Analytical approximations to virial coefficients for pure and mixed systems

Abstract

Analytic approximations, in the form of finite polynomial expansions in T ^-1, are given to the pressure virial coefficients of pure Lennard-Jones systems with strictly pairwise-additive potentials. Results are given through fifth order in both two and three dimensions. These analytic forms are combined in Padé approximants for the compressibility factor in three dimensions, and the critical constants found from them are in agreement with those obtained elsewhere; equally good agreement is found in the two dimensional case. Also reported are calculations of two- and three-dimensional third virial coefficients of mixtures of the heavier rare gases and simple molecules. The interactions are represented by single centre models, Lennard-Jones potentials which are shown to give mixed second virial coefficients in reasonable agreement with experimental values.
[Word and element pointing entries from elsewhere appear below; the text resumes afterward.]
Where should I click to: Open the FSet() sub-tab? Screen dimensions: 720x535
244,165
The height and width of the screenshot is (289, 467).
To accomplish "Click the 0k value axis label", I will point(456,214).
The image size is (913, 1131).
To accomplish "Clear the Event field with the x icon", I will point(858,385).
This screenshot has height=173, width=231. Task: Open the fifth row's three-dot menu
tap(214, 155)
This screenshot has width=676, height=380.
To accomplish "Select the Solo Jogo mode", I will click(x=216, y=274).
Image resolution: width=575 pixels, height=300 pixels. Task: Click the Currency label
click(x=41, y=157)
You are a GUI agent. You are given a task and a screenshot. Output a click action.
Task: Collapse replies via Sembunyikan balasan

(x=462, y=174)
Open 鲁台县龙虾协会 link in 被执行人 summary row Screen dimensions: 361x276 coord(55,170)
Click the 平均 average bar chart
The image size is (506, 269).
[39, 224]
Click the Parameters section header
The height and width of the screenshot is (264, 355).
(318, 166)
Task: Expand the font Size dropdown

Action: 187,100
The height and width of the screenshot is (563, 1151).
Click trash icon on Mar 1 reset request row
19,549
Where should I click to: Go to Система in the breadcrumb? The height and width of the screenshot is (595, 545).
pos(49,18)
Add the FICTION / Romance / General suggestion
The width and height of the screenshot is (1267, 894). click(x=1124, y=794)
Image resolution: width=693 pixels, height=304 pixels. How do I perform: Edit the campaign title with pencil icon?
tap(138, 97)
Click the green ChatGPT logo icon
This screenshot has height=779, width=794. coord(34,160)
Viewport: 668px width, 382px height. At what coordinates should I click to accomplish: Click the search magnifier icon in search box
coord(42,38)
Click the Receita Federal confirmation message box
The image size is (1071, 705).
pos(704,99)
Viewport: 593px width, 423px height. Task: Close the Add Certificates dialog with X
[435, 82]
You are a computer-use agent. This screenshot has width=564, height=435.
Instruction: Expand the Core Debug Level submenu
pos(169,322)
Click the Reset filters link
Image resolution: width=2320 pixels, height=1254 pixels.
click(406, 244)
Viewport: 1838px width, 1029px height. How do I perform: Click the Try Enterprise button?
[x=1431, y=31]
The calculated and experimental third virials do not agree, but the inclusion of three-body interactions, through the triple-dipole and related terms, improves the agreement for pure systems and probably for mixtures also. When suitable reduced units are used, the results for pure and mixed systems can be represented on a single curve for each specific contribution, two-body, triple-dipole, etc. The temperature dependence of the two-body contributions includes a sharply defined peak, and the reduction to a single curve is least accurate in the immediate vicinity of that peak. Both two- and three-body contributions are summarized as polynomial expansions in T ^-1, and these are believed accurate in the range 0·8 ⩽ (kT/ϵ) ⩽ 4, except for the two-body terms in the immediate neighbourhood of the peak. Monte Carlo results for the compressibility factor of hot dilute mixtures are found to be in good agreement with the virial data.